[Start of Attachment]
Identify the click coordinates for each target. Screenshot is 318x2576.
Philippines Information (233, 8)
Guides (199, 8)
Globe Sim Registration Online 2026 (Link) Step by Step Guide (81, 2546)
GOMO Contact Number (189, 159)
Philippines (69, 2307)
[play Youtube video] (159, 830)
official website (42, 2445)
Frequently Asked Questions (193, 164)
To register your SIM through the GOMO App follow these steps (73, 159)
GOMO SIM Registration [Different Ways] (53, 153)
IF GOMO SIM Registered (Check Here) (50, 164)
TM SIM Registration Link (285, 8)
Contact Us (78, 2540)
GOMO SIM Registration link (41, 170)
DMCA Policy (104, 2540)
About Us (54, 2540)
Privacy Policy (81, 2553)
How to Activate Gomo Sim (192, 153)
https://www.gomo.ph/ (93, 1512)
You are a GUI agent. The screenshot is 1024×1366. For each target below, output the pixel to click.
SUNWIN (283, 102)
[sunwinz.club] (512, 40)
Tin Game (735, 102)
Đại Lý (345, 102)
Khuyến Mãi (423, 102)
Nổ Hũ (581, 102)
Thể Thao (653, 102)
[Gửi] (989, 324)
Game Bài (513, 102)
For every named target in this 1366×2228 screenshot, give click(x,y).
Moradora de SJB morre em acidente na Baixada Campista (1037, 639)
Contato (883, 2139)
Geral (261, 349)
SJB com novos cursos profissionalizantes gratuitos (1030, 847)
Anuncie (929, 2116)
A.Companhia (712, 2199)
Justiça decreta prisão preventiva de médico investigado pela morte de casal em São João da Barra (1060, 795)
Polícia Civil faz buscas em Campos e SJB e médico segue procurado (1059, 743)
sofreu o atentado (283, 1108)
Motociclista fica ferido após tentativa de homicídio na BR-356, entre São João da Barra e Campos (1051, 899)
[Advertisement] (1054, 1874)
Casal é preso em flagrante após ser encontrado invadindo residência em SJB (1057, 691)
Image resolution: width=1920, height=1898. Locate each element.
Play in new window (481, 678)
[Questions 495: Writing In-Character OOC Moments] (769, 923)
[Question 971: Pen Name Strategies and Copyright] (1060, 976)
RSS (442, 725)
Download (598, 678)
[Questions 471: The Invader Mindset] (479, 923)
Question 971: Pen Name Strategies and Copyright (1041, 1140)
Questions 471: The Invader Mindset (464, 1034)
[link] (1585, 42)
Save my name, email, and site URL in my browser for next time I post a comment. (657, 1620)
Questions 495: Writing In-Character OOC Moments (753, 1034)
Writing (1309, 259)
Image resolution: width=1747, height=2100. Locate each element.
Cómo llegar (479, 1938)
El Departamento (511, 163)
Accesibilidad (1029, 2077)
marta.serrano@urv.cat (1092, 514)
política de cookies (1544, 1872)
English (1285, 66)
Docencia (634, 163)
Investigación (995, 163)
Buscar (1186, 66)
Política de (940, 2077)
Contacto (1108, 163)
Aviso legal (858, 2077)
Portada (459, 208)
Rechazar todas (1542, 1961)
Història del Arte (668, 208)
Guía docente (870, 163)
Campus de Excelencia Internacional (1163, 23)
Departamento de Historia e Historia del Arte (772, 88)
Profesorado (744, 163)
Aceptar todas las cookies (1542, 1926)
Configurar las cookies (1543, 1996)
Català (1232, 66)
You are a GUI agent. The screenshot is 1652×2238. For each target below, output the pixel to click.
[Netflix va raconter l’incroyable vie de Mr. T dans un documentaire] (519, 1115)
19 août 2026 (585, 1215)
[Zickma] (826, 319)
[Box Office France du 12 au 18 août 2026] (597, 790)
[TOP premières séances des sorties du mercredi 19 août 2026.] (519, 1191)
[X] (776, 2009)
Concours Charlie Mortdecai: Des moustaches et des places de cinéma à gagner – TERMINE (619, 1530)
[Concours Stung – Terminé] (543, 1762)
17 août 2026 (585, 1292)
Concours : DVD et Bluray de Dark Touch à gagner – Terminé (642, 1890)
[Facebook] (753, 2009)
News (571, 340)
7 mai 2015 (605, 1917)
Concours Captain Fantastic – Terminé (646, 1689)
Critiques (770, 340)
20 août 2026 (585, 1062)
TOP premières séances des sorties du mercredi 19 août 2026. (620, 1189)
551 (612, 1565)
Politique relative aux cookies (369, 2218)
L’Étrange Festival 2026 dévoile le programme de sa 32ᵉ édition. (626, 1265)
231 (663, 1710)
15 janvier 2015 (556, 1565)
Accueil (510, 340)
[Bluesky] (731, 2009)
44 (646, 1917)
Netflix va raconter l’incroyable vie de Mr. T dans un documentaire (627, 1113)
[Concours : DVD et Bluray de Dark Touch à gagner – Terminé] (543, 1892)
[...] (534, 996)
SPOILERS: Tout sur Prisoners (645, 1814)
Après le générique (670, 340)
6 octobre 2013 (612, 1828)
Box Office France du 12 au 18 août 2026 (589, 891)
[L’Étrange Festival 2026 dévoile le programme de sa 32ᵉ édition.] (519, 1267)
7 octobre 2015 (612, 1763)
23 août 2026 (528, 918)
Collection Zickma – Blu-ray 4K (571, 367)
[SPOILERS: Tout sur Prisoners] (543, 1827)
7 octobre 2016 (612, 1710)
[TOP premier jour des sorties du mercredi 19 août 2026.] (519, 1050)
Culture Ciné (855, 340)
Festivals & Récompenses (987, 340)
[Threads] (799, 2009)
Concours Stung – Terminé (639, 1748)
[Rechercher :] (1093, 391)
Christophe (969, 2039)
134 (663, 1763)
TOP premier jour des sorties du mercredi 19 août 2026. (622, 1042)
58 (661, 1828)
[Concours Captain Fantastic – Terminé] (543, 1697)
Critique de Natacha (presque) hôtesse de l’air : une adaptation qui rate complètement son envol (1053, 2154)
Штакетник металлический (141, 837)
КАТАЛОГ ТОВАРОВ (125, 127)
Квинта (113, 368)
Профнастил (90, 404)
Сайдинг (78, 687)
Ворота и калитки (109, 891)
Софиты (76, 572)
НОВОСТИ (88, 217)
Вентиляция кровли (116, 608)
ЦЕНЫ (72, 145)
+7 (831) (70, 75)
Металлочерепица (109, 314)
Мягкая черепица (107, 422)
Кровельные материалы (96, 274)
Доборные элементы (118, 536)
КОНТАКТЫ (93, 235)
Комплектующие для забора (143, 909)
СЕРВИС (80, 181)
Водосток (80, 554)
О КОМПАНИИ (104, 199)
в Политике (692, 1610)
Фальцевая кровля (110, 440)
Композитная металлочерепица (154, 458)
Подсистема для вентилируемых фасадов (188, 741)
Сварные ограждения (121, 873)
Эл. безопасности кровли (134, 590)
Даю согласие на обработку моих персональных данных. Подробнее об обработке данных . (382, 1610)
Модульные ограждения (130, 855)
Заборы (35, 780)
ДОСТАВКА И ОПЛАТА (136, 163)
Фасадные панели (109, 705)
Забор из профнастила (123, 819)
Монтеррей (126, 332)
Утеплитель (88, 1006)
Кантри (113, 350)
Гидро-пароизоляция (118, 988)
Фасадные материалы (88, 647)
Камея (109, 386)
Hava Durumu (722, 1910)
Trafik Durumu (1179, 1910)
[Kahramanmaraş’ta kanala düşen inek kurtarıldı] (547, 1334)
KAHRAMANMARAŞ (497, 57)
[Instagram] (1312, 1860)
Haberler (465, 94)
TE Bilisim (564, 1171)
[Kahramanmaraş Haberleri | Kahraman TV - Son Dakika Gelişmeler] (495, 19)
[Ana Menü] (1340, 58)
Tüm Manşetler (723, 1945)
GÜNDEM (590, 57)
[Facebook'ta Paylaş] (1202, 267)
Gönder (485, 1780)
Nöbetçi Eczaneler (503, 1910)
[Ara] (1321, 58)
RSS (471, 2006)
[End of Attachment]
**TASK GOAL:**
Taking the line with "News (571, 340)" as the first and the line with "[Concours Captain Fantastic" as the last, retype that stretch of the data above exactly, with no other lines.

**YOUR RESPONSE:**
News (571, 340)
7 mai 2015 (605, 1917)
Concours Captain Fantastic – Terminé (646, 1689)
Critiques (770, 340)
20 août 2026 (585, 1062)
TOP premières séances des sorties du mercredi 19 août 2026. (620, 1189)
551 (612, 1565)
Politique relative aux cookies (369, 2218)
L’Étrange Festival 2026 dévoile le programme de sa 32ᵉ édition. (626, 1265)
231 (663, 1710)
15 janvier 2015 (556, 1565)
Accueil (510, 340)
[Bluesky] (731, 2009)
44 (646, 1917)
Netflix va raconter l’incroyable vie de Mr. T dans un documentaire (627, 1113)
[Concours : DVD et Bluray de Dark Touch à gagner – Terminé] (543, 1892)
[...] (534, 996)
SPOILERS: Tout sur Prisoners (645, 1814)
Après le générique (670, 340)
6 octobre 2013 (612, 1828)
Box Office France du 12 au 18 août 2026 (589, 891)
[L’Étrange Festival 2026 dévoile le programme de sa 32ᵉ édition.] (519, 1267)
7 octobre 2015 (612, 1763)
23 août 2026 (528, 918)
Collection Zickma – Blu-ray 4K (571, 367)
[SPOILERS: Tout sur Prisoners] (543, 1827)
7 octobre 2016 (612, 1710)
[TOP premier jour des sorties du mercredi 19 août 2026.] (519, 1050)
Culture Ciné (855, 340)
Festivals & Récompenses (987, 340)
[Threads] (799, 2009)
Concours Stung – Terminé (639, 1748)
[Rechercher :] (1093, 391)
Christophe (969, 2039)
134 (663, 1763)
TOP premier jour des sorties du mercredi 19 août 2026. (622, 1042)
58 (661, 1828)
[Concours Captain Fantastic – Terminé] (543, 1697)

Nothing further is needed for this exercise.